Textauszug:
------------------------

Migrantische Kriminalität und die gesellschaftliche Debatte: Ein verzerrtes Bedrohungsbild
von Aileen Krumma, Rowenia Bender, Jennifer L. Führer, Aaron Bielejewski und Kristin Weber
In der gesellschaftlichen Debatte um Kriminalität spielt derzeit die Frage nach migrantischen Straftäter:innen eine zentrale Rolle. Immer wieder wird suggeriert, dass Menschen mit Migrationshintergrund ein besonderes Sicherheitsrisiko darstellen. Doch die Datenlage gibt dieses Bedrohungsszenario nicht her. Vielmehr zeigt sich, dass strukturelle Verzerrungen und mediale Berichterstattung eine zentrale Rolle bei der Konstruktion dieses Narrativs spielen. Ein Gastbeitrag des Zentrums für kriminologische Forschung Sachsen e.V. (ZKFS).
Die Polizeiliche Kriminalstatistik
Grundsätzlich lässt sich sagen, dass die Polizeiliche Kriminalstatistik (PKS) keine geeignete Quelle ist, wenn es darum geht, Aussagen über die Kriminalitätswirklichkeit abzuleiten. Dies liegt unter anderem daran, dass die PKS maßgeblich von dem Anzeigeverhalten und der Aufmerksamkeit der Bevölkerung gegenüber bestimmten Delikten sowie dem polizeilichen Kontrollverhalten beeinflusst wird (Weber & Asbrock, 2024; Weber et al., 2025). So erzeugt der Vergleich von registrierten Straftaten kein realitätsgetreues Abbild der tatsächlichen Kriminalitätsentwicklung. Insbesondere Straftaten von Nichtdeutschen sind dadurch in der PKS überrepräsentiert (Heinz, 2024).

------------------------

Aufgaben:
A) Benenne im Textauszug von „Migrantische Kriminalität und“ bis „Sachsen e.V. (ZKFS).“ „Debatte“ in „Diskussion“ um und gib diesen Abschnitt vollständig wieder.
B) Zähle alle Namen auf, die der Textauszug nach dem Wort „von“ als Verfassende nennt.
Stütze dich ausschließlich auf den Textauszug.

Bereitgestelltes Material:
------------------------

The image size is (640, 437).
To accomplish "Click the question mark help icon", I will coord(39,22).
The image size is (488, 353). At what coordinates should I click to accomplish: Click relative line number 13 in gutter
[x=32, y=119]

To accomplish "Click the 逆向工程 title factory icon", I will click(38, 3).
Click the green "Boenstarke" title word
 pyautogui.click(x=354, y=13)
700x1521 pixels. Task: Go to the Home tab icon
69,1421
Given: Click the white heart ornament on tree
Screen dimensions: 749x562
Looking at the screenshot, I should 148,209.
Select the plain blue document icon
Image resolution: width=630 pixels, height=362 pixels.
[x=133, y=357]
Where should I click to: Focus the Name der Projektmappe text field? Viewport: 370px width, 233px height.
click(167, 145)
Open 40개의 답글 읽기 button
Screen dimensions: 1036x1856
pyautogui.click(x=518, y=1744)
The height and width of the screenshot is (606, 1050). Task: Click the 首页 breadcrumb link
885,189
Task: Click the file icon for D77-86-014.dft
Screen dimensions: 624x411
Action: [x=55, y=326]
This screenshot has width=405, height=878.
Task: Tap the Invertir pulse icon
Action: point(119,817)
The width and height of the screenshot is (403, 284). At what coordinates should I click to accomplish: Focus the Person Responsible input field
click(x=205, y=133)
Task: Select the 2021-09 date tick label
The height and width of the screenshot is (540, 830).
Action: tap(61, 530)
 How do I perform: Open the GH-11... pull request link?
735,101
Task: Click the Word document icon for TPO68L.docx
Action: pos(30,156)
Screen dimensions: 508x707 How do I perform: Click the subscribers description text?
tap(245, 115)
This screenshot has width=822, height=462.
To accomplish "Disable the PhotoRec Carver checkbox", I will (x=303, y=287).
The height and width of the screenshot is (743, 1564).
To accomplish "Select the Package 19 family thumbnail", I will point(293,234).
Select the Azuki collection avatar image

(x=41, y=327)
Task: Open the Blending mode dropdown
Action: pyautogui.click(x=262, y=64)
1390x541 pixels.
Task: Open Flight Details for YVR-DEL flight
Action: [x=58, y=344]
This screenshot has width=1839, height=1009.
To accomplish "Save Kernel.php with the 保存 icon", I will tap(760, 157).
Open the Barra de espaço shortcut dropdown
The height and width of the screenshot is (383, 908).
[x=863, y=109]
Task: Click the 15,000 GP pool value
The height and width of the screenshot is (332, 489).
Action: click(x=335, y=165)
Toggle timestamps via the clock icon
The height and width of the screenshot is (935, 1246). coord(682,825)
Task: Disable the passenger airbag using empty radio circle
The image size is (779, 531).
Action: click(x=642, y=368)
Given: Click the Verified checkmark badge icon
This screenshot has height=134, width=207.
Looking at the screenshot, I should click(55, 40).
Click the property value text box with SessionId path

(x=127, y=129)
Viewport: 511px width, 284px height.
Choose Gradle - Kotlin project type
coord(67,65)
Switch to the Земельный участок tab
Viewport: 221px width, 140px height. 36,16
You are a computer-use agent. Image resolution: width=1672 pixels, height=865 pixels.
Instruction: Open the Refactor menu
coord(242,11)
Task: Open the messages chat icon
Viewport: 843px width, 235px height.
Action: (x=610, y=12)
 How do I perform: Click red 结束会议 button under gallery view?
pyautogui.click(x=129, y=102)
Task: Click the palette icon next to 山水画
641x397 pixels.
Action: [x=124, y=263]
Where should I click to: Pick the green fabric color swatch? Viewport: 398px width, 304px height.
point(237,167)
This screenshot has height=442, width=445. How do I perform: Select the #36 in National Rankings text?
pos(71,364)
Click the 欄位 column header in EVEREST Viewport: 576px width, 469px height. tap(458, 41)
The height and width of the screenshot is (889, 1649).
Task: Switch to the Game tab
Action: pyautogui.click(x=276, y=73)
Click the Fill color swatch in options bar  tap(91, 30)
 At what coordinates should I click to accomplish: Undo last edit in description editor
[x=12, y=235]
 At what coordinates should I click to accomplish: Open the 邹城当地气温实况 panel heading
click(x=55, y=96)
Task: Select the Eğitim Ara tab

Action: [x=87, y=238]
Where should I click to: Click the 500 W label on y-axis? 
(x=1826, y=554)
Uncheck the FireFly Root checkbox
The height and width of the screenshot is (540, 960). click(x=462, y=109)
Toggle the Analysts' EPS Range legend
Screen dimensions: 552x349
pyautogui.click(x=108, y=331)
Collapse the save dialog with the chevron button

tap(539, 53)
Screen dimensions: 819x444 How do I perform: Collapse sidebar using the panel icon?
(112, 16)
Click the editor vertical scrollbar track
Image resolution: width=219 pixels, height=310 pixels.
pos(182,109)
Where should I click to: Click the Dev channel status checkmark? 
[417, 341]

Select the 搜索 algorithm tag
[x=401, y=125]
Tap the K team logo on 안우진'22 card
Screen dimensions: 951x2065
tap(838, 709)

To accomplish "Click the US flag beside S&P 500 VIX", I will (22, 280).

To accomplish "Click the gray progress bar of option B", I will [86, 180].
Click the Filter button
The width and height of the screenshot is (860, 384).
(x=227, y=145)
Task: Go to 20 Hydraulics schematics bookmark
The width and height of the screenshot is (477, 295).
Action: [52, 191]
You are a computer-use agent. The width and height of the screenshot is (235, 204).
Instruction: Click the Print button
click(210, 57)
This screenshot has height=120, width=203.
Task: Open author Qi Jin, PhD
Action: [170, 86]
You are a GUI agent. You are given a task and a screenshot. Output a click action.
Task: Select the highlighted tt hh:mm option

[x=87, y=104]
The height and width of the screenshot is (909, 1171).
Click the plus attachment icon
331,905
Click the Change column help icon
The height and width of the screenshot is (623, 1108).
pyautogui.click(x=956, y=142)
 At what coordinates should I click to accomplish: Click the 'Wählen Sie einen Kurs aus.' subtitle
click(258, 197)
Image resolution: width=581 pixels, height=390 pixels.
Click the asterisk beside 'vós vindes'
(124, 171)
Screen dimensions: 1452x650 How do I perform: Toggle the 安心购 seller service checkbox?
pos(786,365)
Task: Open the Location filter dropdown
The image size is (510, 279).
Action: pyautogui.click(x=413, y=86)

------------------------

Lösungen:
A)
Migrantische Kriminalität und die gesellschaftliche Diskussion: Ein verzerrtes Bedrohungsbild
von Aileen Krumma, Rowenia Bender, Jennifer L. Führer, Aaron Bielejewski und Kristin Weber
In der gesellschaftlichen Diskussion um Kriminalität spielt derzeit die Frage nach migrantischen Straftäter:innen eine zentrale Rolle. Immer wieder wird suggeriert, dass Menschen mit Migrationshintergrund ein besonderes Sicherheitsrisiko darstellen. Doch die Datenlage gibt dieses Bedrohungsszenario nicht her. Vielmehr zeigt sich, dass strukturelle Verzerrungen und mediale Berichterstattung eine zentrale Rolle bei der Konstruktion dieses Narrativs spielen. Ein Gastbeitrag des Zentrums für kriminologische Forschung Sachsen e.V. (ZKFS).

B) Aileen Krumma, Rowenia Bender, Jennifer L. Führer, Aaron Bielejewski, Kristin Weber